Employment Sector Regulations
In the realm of employment, the law introduces specific safeguards for managing processes related to worker selection, evaluation, and monitoring through AI systems. It mandates transparency obligations for employers, ensures employees’ right to information, and requires impact assessments to mitigate algorithmic discrimination.
Moreover, the law establishes an observatory to monitor the impact of AI on work, aiming to maximize benefits while minimizing risks associated with AI systems in the workplace. It also promotes training initiatives for both workers and employers in AI literacy.
Justice Sector Regulations
The legislation imposes strict criteria for deploying AI systems within the justice sector, applicable to both case management and decision support. It reinforces human oversight and prohibits AI’s use in interpretative tasks, restricting automated tools to organizational, simplification, and administrative use, thus ensuring robust protection of the rights to defense and confidentiality.
Intellectual Property Considerations
The law recognizes copyright protection for works created with the assistance of AI, provided they reflect the author’s intellectual effort. Conversely, materials produced solely by AI do not receive protection. The reproduction and extraction of text and data via AI are permitted if the sources are legitimately accessible.
Governance Structure
In terms of governance, the national AI strategy is overseen by the Presidency of the Council of Ministers, involving key authorities such as the Agency for Digital Italy (AgID) and the National Cybersecurity Agency (ACN), alongside sectoral supervisory bodies like the Bank of Italy, CONSOB, and IVASS. Special emphasis is placed on cybersecurity, recognized as a fundamental prerequisite throughout the AI systems’ lifecycle.

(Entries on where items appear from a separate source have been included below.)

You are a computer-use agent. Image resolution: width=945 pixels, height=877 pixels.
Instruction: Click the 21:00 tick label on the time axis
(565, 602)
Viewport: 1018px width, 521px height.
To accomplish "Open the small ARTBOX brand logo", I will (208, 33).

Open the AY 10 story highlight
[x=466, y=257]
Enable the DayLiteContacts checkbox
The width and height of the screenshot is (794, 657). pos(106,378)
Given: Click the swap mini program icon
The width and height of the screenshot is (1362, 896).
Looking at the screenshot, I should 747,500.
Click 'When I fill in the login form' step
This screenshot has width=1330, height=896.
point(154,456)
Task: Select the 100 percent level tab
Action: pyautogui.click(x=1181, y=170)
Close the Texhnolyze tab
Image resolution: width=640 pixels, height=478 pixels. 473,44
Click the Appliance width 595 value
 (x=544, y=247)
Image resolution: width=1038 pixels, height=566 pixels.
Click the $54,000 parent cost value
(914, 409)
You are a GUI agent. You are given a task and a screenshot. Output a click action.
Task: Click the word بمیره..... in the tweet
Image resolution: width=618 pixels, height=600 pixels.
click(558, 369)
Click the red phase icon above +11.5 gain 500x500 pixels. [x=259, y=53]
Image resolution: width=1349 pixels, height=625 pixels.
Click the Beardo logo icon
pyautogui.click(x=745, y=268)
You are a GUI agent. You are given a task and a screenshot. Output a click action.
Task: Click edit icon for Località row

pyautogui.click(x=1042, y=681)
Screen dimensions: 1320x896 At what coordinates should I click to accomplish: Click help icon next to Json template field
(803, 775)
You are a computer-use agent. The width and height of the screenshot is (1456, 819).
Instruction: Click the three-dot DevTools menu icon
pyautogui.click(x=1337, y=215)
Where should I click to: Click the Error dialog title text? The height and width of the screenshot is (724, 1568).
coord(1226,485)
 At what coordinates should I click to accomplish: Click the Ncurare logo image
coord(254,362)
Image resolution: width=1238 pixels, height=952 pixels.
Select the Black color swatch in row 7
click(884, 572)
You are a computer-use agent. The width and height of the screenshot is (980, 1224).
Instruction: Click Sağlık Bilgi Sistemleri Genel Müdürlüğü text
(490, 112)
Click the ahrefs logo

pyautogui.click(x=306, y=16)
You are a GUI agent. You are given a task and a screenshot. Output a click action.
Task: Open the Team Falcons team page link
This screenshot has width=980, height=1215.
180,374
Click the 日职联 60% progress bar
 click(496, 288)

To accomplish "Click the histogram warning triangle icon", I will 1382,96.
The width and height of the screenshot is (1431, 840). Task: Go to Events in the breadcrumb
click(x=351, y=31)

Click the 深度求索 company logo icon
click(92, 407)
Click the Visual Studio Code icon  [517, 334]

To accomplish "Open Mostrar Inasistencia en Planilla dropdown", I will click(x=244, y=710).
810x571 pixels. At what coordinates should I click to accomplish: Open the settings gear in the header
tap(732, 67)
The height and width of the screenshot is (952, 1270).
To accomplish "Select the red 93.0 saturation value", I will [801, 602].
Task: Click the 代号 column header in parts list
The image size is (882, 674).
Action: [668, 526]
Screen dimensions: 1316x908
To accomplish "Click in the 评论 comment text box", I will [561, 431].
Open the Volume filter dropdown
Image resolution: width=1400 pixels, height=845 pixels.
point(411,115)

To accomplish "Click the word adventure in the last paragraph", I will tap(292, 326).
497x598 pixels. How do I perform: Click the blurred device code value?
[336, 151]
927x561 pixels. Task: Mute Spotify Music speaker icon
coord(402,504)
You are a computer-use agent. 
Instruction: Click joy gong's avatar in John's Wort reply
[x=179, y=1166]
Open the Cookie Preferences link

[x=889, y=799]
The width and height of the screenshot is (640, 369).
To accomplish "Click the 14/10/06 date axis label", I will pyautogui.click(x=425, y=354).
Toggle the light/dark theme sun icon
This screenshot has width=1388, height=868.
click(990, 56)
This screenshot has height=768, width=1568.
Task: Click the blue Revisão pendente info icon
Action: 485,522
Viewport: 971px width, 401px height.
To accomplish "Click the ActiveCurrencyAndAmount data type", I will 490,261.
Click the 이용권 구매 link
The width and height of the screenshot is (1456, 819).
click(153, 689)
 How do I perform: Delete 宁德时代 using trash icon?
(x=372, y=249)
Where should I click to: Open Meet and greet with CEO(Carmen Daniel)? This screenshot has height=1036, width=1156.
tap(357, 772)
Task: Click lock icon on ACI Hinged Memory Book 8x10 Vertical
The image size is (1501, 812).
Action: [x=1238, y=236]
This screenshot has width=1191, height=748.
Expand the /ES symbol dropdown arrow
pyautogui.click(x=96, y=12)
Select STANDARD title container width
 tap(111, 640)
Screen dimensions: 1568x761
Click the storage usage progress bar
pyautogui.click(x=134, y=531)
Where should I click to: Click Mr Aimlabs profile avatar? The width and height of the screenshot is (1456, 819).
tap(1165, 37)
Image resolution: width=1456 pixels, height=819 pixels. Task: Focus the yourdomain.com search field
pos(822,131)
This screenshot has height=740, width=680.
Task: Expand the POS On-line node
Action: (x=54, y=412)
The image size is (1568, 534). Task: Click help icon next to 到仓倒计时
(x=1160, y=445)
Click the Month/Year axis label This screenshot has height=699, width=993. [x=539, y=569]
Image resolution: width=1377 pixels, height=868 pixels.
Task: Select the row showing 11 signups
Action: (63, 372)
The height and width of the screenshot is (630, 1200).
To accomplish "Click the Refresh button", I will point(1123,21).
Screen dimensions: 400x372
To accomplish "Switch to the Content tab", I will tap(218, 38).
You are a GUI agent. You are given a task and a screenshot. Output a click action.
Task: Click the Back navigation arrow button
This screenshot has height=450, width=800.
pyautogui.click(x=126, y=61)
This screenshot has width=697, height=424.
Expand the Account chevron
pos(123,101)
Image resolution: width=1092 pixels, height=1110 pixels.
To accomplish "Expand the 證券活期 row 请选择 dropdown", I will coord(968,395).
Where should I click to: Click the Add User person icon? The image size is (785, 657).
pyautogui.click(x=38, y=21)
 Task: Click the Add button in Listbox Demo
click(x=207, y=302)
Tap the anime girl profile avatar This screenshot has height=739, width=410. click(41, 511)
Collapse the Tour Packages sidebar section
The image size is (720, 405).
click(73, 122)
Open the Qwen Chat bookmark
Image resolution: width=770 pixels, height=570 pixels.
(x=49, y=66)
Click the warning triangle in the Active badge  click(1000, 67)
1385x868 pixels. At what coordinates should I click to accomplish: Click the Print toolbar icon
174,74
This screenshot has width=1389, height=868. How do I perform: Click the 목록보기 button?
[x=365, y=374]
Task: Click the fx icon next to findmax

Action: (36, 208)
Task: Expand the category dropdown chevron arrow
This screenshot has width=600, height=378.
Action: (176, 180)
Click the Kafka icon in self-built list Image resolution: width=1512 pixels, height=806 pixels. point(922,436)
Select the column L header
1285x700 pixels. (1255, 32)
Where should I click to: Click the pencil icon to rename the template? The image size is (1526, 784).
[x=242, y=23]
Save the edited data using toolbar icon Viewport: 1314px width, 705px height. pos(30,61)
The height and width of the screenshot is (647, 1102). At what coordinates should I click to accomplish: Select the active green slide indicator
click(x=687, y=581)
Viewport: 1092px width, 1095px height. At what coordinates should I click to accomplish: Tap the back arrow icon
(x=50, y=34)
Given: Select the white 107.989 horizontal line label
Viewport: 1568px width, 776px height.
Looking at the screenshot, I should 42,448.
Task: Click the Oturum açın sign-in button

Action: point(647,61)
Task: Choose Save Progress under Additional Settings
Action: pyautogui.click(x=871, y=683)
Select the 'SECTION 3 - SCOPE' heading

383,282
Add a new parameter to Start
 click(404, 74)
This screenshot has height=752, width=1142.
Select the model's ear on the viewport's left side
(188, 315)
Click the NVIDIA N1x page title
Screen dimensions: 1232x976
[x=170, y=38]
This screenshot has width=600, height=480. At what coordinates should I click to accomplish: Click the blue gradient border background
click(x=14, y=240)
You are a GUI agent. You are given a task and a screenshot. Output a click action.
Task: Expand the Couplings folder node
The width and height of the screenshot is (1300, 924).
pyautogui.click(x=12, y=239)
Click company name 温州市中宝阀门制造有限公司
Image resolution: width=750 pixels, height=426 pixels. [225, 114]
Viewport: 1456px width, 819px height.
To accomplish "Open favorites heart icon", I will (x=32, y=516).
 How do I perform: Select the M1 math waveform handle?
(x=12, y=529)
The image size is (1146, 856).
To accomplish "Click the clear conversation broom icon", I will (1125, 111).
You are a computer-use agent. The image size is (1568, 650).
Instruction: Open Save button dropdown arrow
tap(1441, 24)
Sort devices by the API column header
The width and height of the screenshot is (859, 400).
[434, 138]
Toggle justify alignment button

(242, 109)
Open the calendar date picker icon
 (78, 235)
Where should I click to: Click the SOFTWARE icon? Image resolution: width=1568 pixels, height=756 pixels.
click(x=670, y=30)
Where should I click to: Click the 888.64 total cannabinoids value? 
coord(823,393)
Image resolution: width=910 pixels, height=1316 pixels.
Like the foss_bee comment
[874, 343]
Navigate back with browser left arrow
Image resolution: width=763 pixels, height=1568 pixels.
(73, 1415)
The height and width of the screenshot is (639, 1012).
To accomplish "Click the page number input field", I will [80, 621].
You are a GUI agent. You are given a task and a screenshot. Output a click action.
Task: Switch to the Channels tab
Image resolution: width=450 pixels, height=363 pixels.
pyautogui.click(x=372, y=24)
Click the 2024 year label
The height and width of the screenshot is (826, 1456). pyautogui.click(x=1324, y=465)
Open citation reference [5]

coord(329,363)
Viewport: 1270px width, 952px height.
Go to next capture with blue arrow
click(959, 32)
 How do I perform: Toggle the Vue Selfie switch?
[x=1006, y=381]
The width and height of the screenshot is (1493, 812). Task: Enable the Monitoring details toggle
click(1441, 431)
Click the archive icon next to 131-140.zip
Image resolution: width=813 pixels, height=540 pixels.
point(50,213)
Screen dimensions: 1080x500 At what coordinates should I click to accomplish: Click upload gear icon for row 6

Institutional coordination among national authorities, including the Data Protection Authority, will be crucial in aligning AI risk assessments with GDPR and ethical impact evaluations.
Interconnections with the AI Act, NIS2, and GDPR
This law effectively addresses areas not covered by the AI Act, identifying supervisory authorities, regulating inspections, supporting SMEs and public administrations, and defining penalties for non-compliance (e.g., concerning deepfakes). Despite the constraints posed by European harmonization, the national legislation enhances organizational safeguards and procedural requirements, extending these to low-risk scenarios and sensitive sectors like labor, health, and justice.
When it comes to generative AI and deepfakes, Italy adopts a more prescriptive stance, introducing criminal offenses and mechanisms for content traceability and authenticity, whereas the AI Act primarily emphasizes information obligations and codes of conduct with heightened requirements for systems posing systemic risks. The outcome is a model integrated with the GDPR, NIS2, and sector-specific regulations, translating general European provisions into actionable compliance controls.
Conclusion
In practice, compliance will hinge on the ability to coordinate governance and control assessments. Companies must prioritize:
- Mapping systems and classifying risks;
- Integrating DPIAs;
- Defining roles and responsibilities for developers and users;
- Including “AI Act-ready” contractual clauses in supply chains;
- Implementing technical measures, including content mapping and incident reporting management.
Furthermore, continuous monitoring of European executive actions and national guidelines, especially those from the Italian Data Protection Authority, will be essential. These standards will shape evaluation criteria, technical parameters, and inspection priorities. Proactive engagement will not only mitigate the risk of penalties but also provide a competitive edge by transforming compliance into a hallmark of quality, security, and reliability in AI systems.